» **Required work**
Reproduce the material below word for word, starting at its first line and ending at the line that contains "The image size is (600, 437).", with both of those lines included.

(Stored data entries)
========================================================================
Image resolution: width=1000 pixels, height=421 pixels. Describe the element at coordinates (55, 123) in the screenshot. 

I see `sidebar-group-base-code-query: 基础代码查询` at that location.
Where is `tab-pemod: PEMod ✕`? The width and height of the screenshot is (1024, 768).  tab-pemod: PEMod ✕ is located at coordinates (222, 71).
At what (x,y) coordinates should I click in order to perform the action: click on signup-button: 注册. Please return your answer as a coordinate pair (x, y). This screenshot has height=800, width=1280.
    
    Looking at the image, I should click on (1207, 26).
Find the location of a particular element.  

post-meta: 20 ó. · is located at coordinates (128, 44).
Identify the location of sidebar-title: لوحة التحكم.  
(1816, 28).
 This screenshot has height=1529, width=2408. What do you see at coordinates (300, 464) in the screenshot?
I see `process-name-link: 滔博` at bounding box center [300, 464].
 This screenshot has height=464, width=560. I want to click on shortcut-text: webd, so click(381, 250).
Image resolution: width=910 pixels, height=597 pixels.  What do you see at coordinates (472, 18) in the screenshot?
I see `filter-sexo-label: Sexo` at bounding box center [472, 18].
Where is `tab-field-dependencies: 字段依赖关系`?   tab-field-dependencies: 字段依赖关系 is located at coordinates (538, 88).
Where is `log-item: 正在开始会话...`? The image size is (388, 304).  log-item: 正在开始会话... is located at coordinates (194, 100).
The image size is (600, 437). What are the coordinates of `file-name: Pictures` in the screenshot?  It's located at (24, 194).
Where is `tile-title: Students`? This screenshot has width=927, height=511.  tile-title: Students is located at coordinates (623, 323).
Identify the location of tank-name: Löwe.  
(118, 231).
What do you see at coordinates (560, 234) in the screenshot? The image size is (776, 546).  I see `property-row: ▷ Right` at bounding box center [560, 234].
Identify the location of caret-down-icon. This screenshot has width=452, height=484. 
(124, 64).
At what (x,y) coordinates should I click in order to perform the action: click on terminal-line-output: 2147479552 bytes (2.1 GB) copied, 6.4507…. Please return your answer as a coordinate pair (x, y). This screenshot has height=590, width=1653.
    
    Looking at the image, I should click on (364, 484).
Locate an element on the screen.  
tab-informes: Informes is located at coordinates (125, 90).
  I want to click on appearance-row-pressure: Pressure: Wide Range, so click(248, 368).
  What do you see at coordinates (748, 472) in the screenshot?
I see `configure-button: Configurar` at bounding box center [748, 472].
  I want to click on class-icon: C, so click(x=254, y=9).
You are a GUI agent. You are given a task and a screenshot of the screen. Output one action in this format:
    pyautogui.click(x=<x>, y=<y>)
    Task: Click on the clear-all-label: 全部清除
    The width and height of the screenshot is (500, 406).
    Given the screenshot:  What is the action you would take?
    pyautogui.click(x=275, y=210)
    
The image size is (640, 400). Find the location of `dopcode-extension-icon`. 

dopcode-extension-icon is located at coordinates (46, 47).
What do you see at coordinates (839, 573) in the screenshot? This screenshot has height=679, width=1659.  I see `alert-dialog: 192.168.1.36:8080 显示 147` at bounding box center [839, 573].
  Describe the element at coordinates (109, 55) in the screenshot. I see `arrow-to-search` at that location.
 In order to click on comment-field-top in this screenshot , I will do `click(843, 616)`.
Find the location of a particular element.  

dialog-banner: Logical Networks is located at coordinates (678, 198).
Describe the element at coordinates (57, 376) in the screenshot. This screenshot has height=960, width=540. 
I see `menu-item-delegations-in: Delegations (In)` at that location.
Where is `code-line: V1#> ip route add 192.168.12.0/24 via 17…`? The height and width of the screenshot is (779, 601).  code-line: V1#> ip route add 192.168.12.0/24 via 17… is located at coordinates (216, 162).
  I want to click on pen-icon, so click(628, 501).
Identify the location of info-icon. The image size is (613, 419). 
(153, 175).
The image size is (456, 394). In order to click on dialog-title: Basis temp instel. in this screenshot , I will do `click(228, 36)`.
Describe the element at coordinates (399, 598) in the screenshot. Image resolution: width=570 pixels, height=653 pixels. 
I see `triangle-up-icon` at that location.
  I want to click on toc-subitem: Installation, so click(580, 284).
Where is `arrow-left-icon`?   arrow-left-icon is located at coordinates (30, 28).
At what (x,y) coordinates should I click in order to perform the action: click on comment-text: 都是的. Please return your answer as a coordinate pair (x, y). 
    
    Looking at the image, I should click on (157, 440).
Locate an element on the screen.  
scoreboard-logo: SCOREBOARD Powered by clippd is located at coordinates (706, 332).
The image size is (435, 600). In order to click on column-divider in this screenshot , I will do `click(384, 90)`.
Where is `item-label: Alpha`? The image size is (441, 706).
========================================================================
» **Result of the task**
Image resolution: width=1000 pixels, height=421 pixels. Describe the element at coordinates (55, 123) in the screenshot. 

I see `sidebar-group-base-code-query: 基础代码查询` at that location.
Where is `tab-pemod: PEMod ✕`? The width and height of the screenshot is (1024, 768).  tab-pemod: PEMod ✕ is located at coordinates (222, 71).
At what (x,y) coordinates should I click in order to perform the action: click on signup-button: 注册. Please return your answer as a coordinate pair (x, y). This screenshot has height=800, width=1280.
    
    Looking at the image, I should click on (1207, 26).
Find the location of a particular element.  

post-meta: 20 ó. · is located at coordinates (128, 44).
Identify the location of sidebar-title: لوحة التحكم.  
(1816, 28).
 This screenshot has height=1529, width=2408. What do you see at coordinates (300, 464) in the screenshot?
I see `process-name-link: 滔博` at bounding box center [300, 464].
 This screenshot has height=464, width=560. I want to click on shortcut-text: webd, so click(381, 250).
Image resolution: width=910 pixels, height=597 pixels.  What do you see at coordinates (472, 18) in the screenshot?
I see `filter-sexo-label: Sexo` at bounding box center [472, 18].
Where is `tab-field-dependencies: 字段依赖关系`?   tab-field-dependencies: 字段依赖关系 is located at coordinates (538, 88).
Where is `log-item: 正在开始会话...`? The image size is (388, 304).  log-item: 正在开始会话... is located at coordinates (194, 100).
The image size is (600, 437). What are the coordinates of `file-name: Pictures` in the screenshot?  It's located at (24, 194).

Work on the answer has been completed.